PROBLEM REQUIREMENTS: Reproduce word for word every line from the one containing "Task: Tap the" to the final line of the data below; omit the pictures.

[RECORDED DATA Boundary: Start]

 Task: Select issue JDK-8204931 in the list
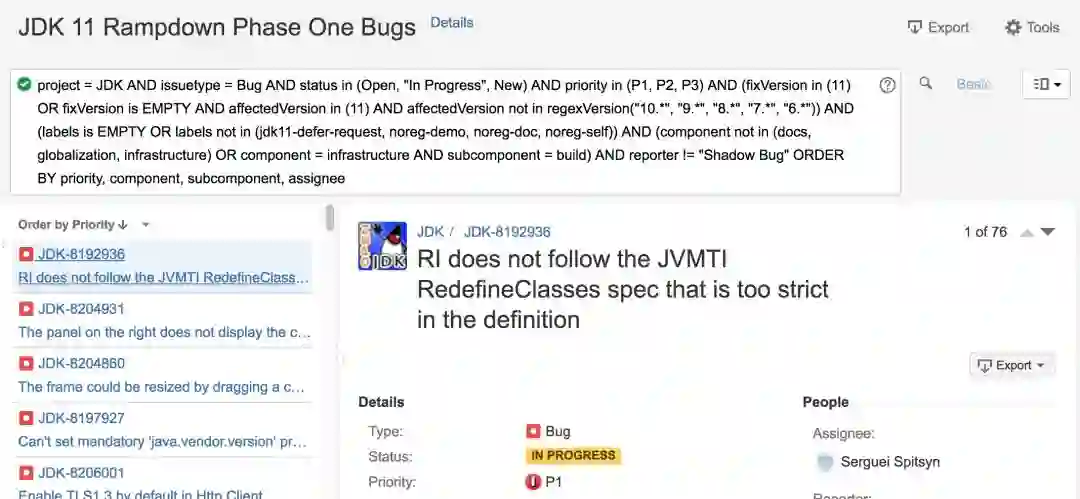point(164,320)
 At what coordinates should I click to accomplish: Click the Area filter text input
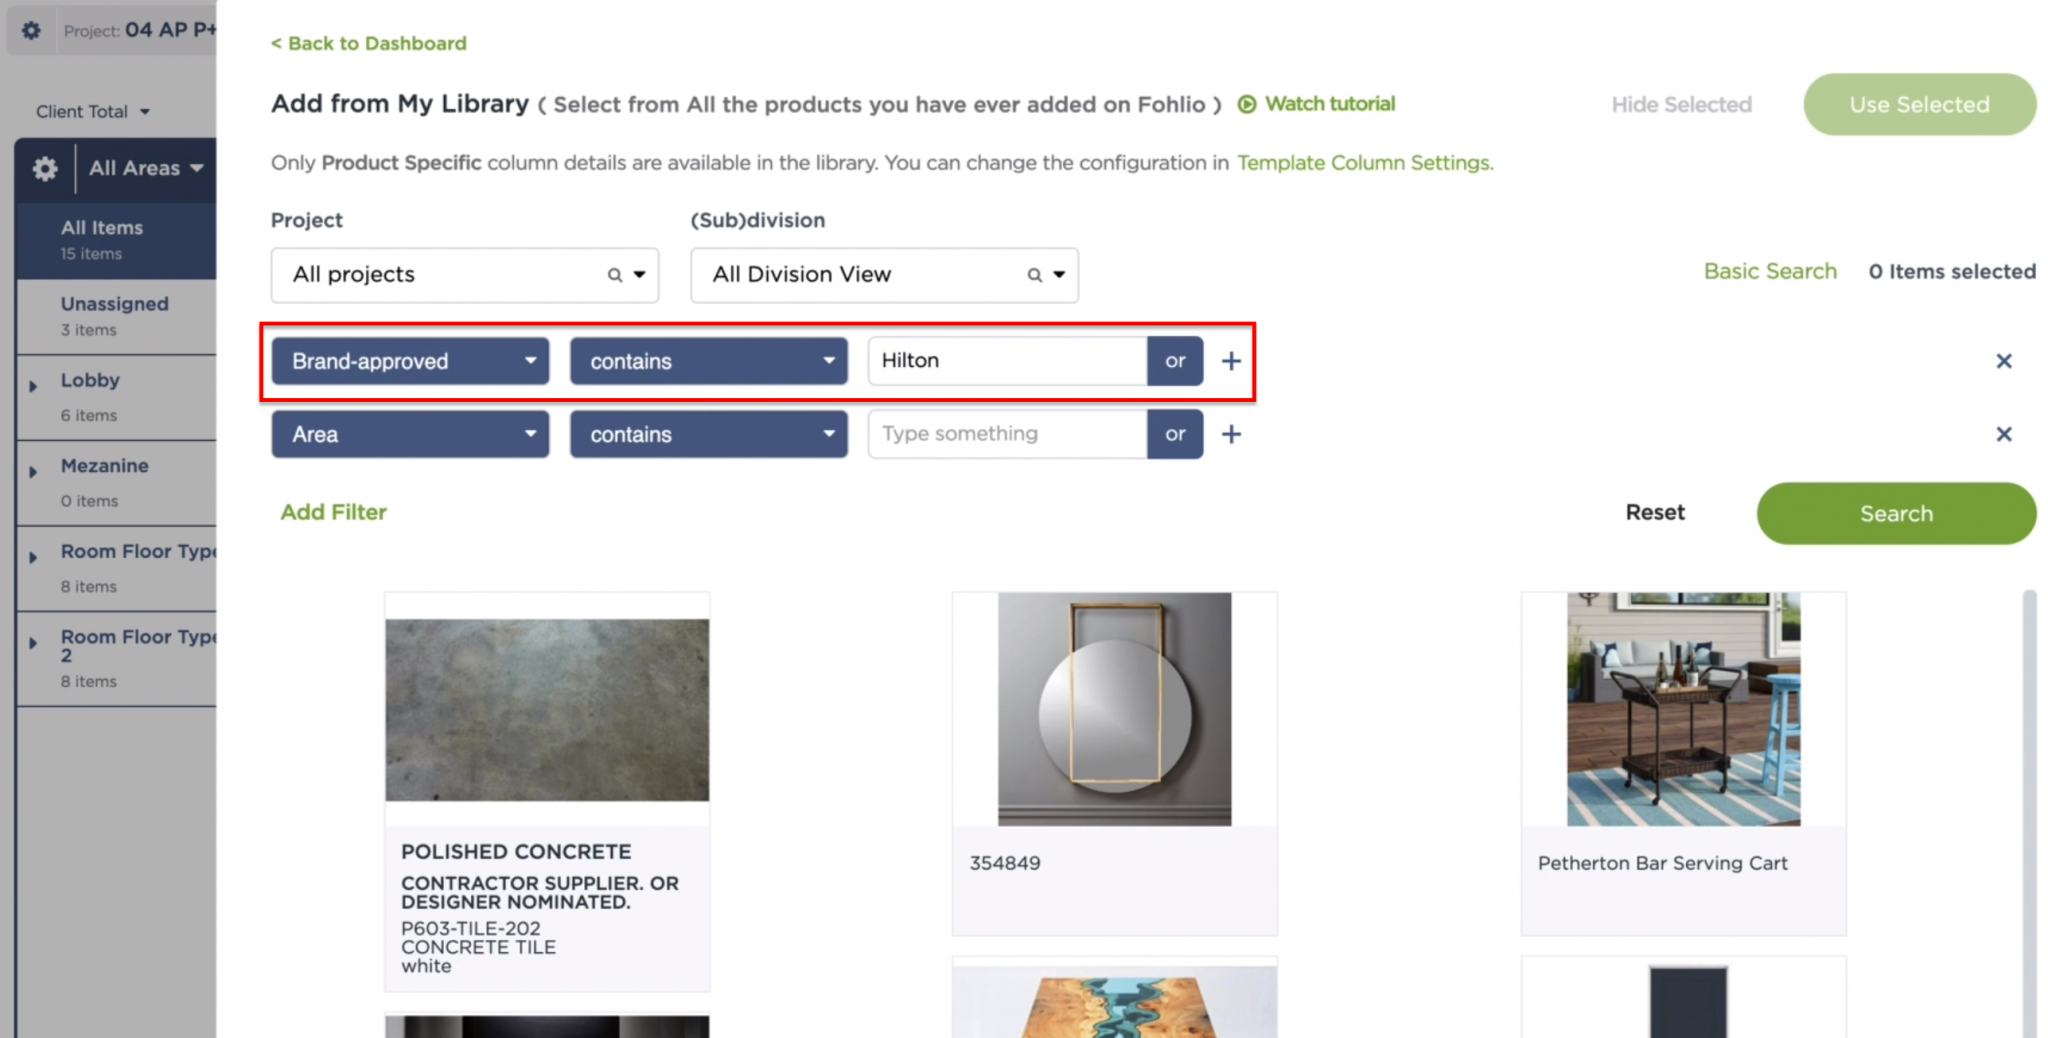(1006, 434)
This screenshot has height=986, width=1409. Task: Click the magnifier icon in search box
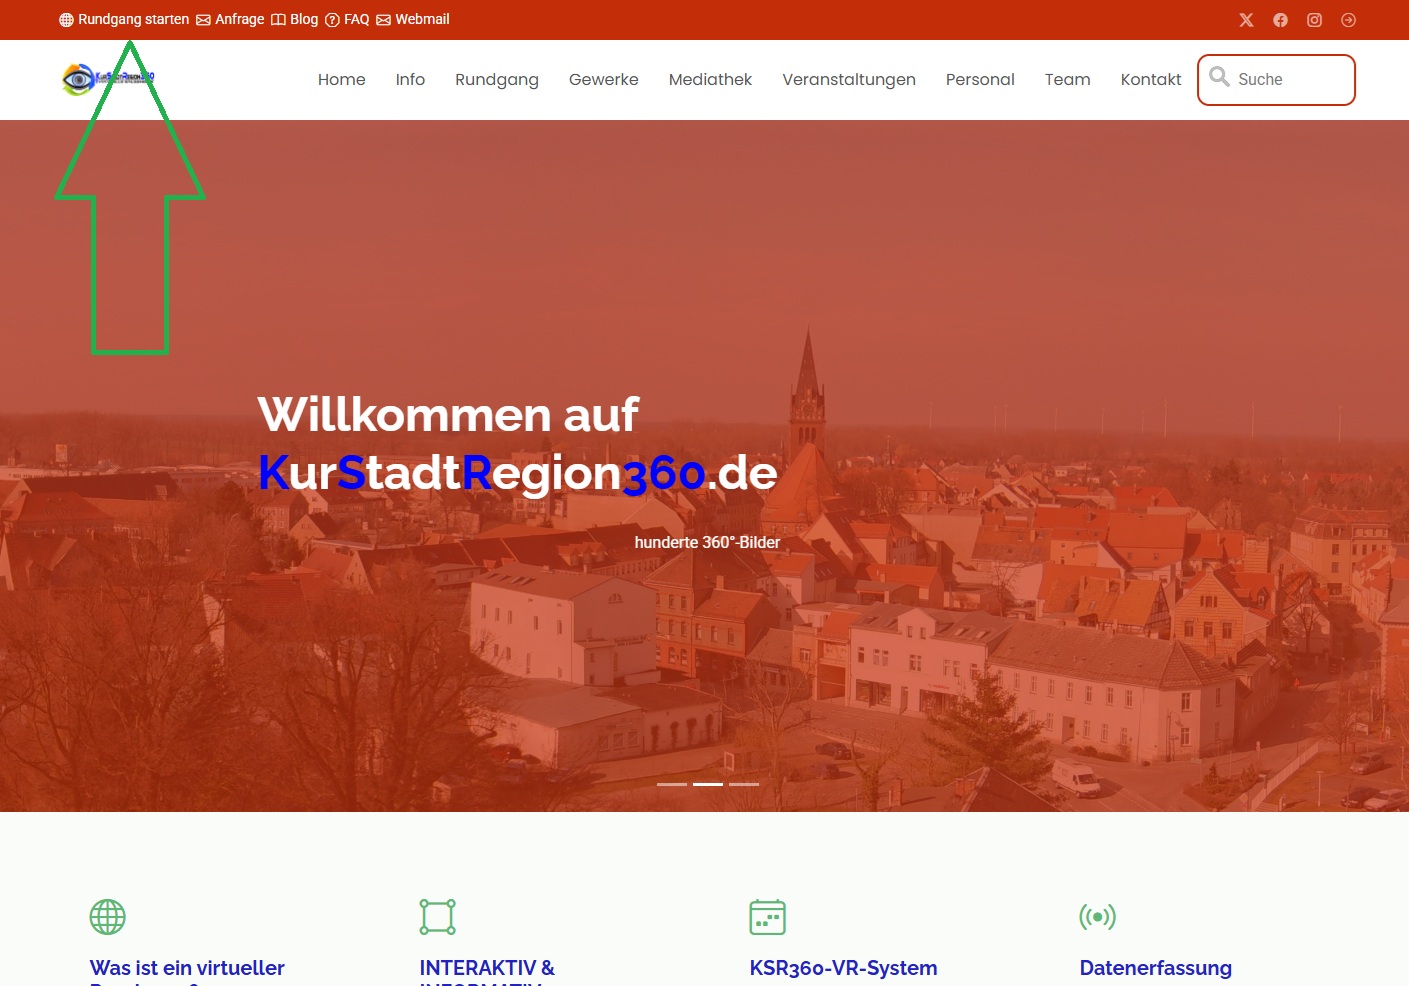[1219, 77]
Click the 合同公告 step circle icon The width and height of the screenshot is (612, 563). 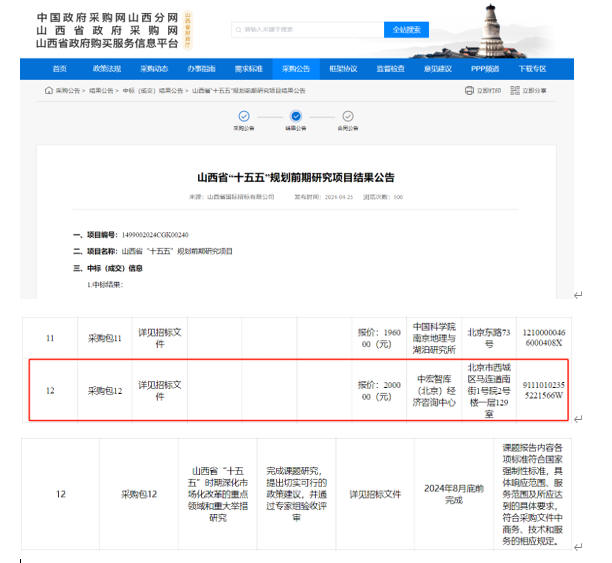coord(348,116)
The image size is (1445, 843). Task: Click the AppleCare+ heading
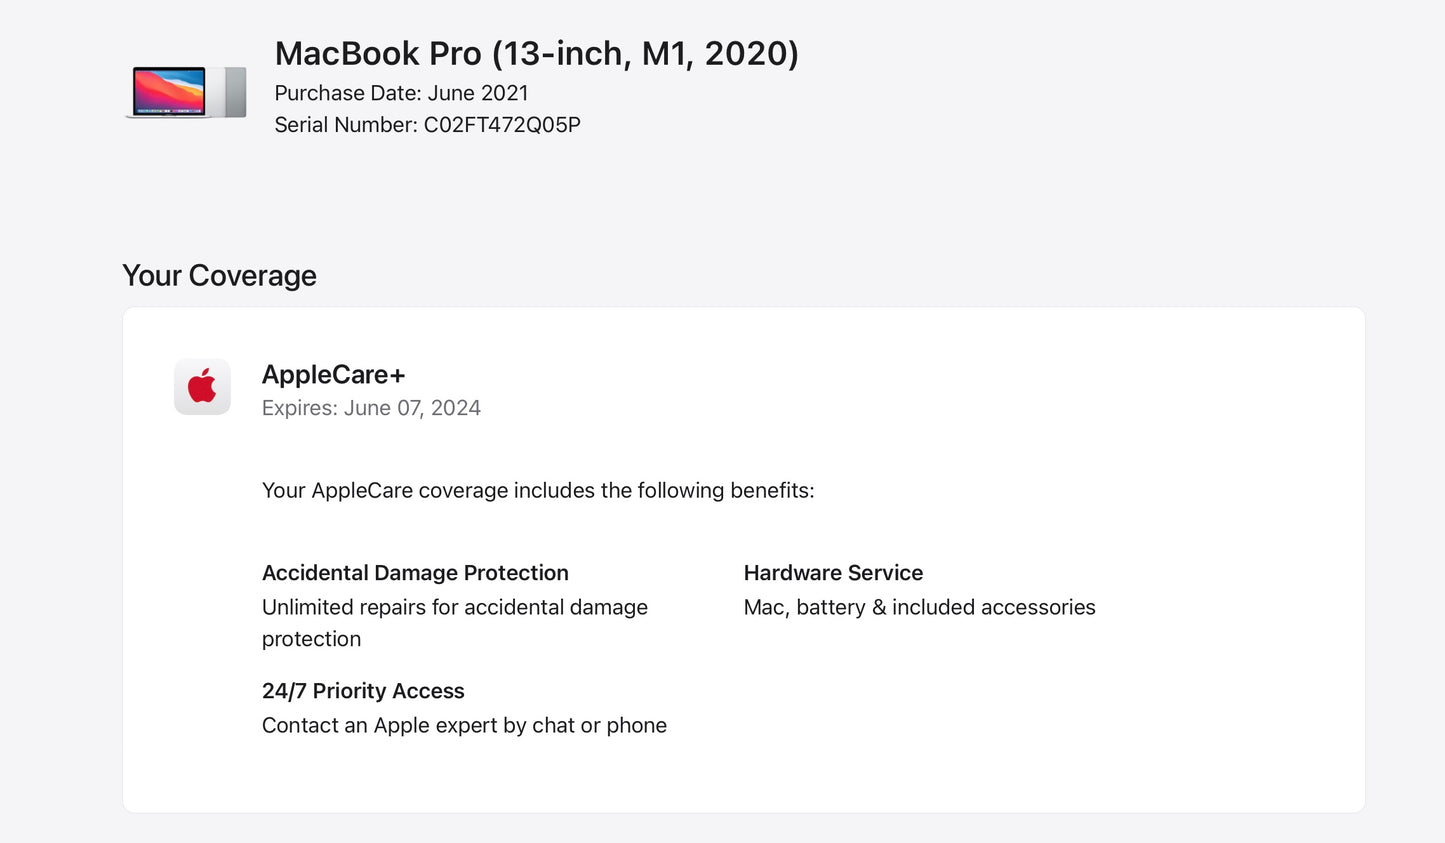click(x=333, y=374)
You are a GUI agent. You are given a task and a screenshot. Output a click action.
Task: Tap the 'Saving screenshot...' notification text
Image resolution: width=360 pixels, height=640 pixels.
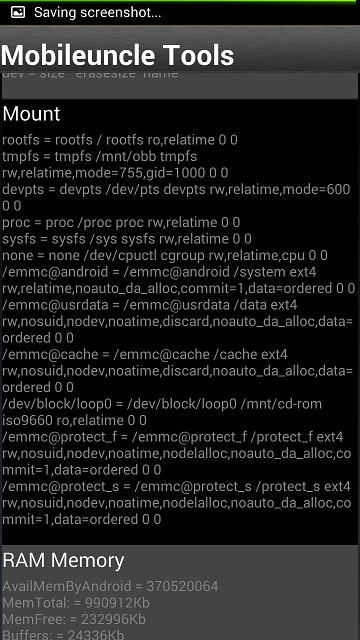(x=98, y=13)
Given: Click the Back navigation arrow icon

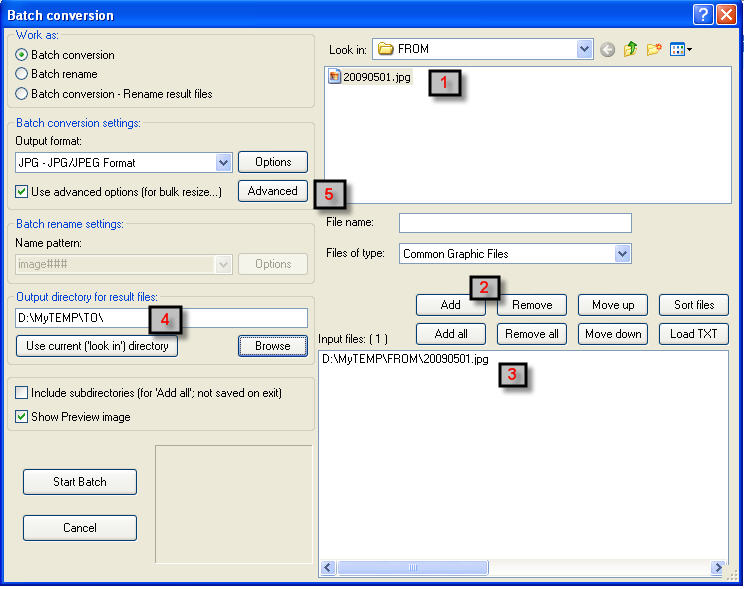Looking at the screenshot, I should 608,49.
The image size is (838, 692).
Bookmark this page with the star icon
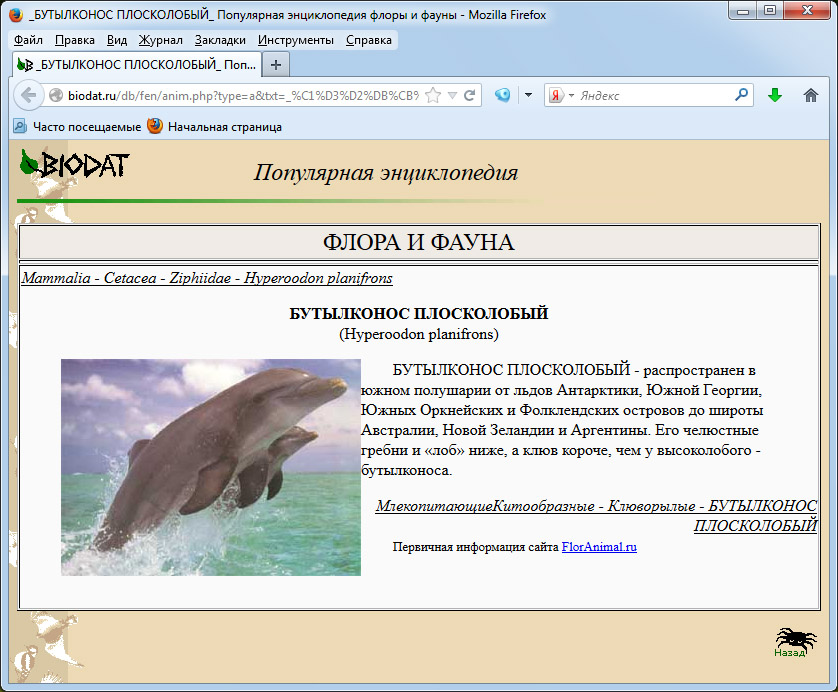pos(433,96)
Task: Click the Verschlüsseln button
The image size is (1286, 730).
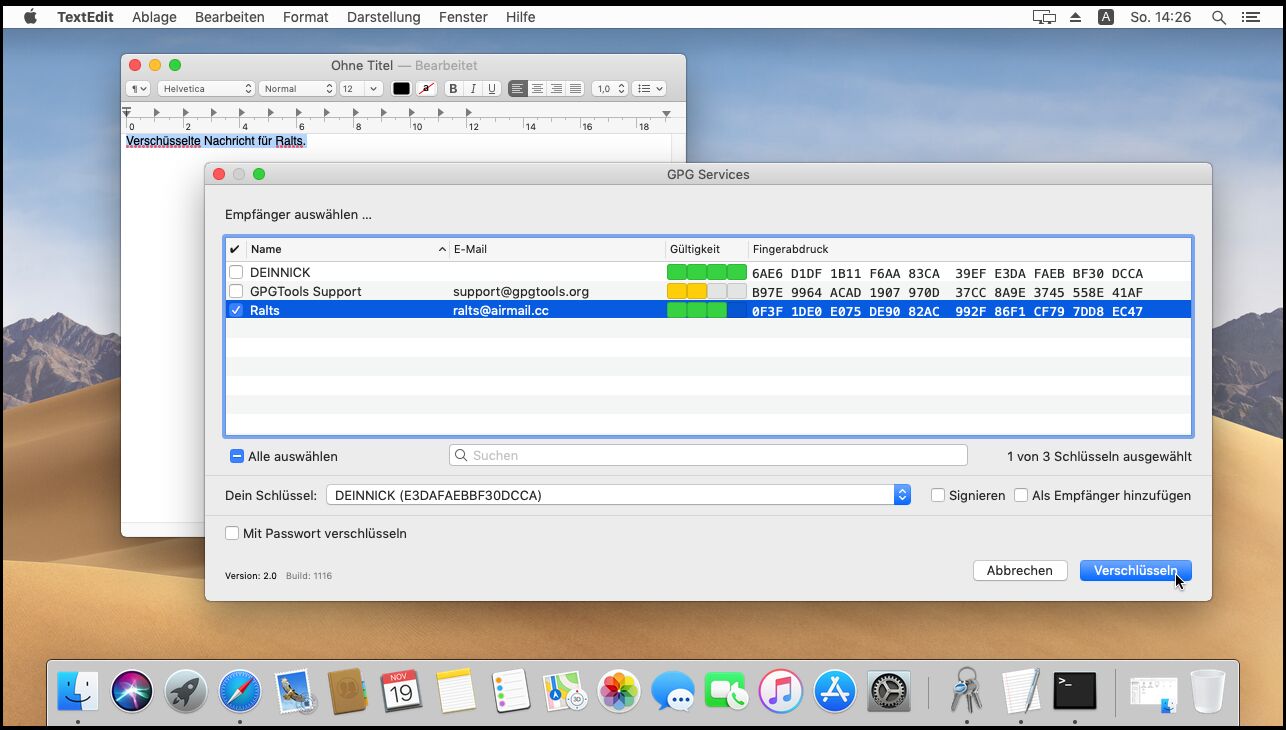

[RECORDED DATA Boundary: End]

RESPONSE:
Task: Tap the 'Saving screenshot...' notification text
Image resolution: width=360 pixels, height=640 pixels.
(x=98, y=13)
Given: Click the Back navigation arrow icon

Looking at the screenshot, I should 608,49.
The image size is (838, 692).
Bookmark this page with the star icon
pos(433,96)
Task: Click the Verschlüsseln button
The image size is (1286, 730).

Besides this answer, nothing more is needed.